The progressions are also interconnected. For example, the learners need to be able to sort and record data (in the progression Preparing Data for Analysis) in order to describe and interpret that data (in the progression Analysing Data for Interpretation).
Development within any one progression is not evenly spaced, and some of the shifts in development involve more learning than others. The amount of learning needed will also depend on the learner. Adults do not all learn in the same way. Some need to spend more time learning certain skills, or consolidating the learning, than others.
For each progression, the steps towards expertise in that progression are represented by pikopiko that have increasing numbers of fronds. The initial learning step is represented by a single koru, the next step by a pikopiko with two fronds and so on. The final step is represented in most cases by a pikopiko with six fronds.
The koru (in its mature forms, the pikopiko) was chosen as the symbol for the steps in each progression because it is a familiar and valued image for New Zealanders and because its natural and gradually unfolding growth pattern could be seen to reflect the process of successful learning, or ako. As fronds mature, new fronds begin to grow, nourished and sheltered by the work of the existing fronds, the plant’s root system and a favourable environment. Pikopiko is an indigenous food picked directly from ngahere (the forest) that can give and sustain life. In the same way, ako can give and sustain intellectual and spiritual life.
The steps vary in size and quantity from one progression to another. This variation is because the writers have tried to show steps at parallel stages of a typical learner’s development across all the progressions. The steps do not, however, all involve the same amount of learning, and the development of skills, strategies and knowledge does not always occur in evenly sized or spaced steps.

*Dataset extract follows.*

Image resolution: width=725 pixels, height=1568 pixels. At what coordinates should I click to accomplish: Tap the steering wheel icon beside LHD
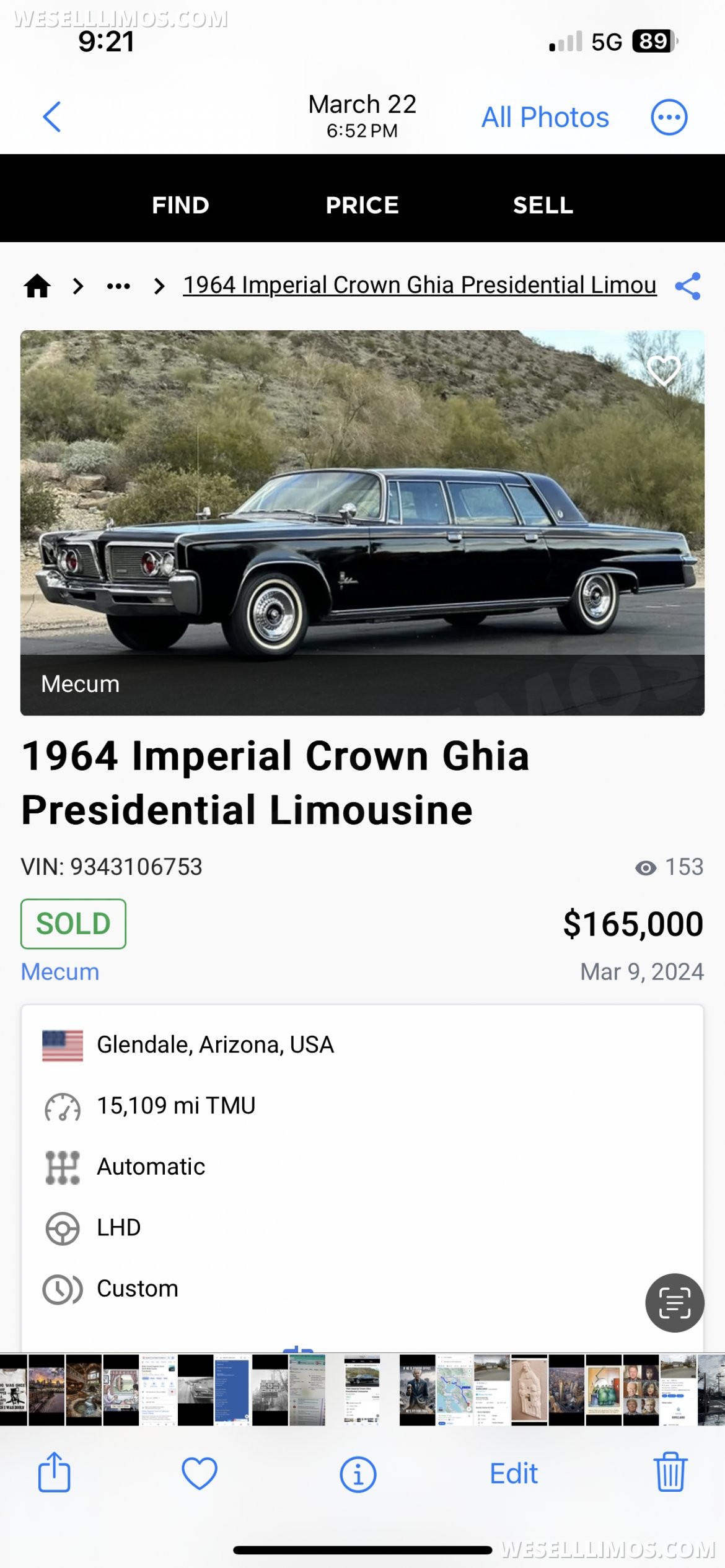coord(62,1227)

In the Make Sense of Number to Solve Problems strand, for example, only two progressions (the Additive Strategies progression and the Multiplicative Strategies progression) have six separate steps. In this and other strands, there are some progressions that have double steps (the movement in the progression is shown over two steps) because the learning described by the bullet points takes time to develop, consolidate and practise. This is considered to be the equivalent of two steps in a single progression.
A different kind of variation occurs in places where learning in one progression depends on prior learning in another. For example, numeracy learners cannot begin learning about place value, which involves counting in tens, until they have learned to count in ones, and this learning occurs at the first step of the Additive Strategies progression. Because of this, there is a gap at the first step in the progression for Place Value.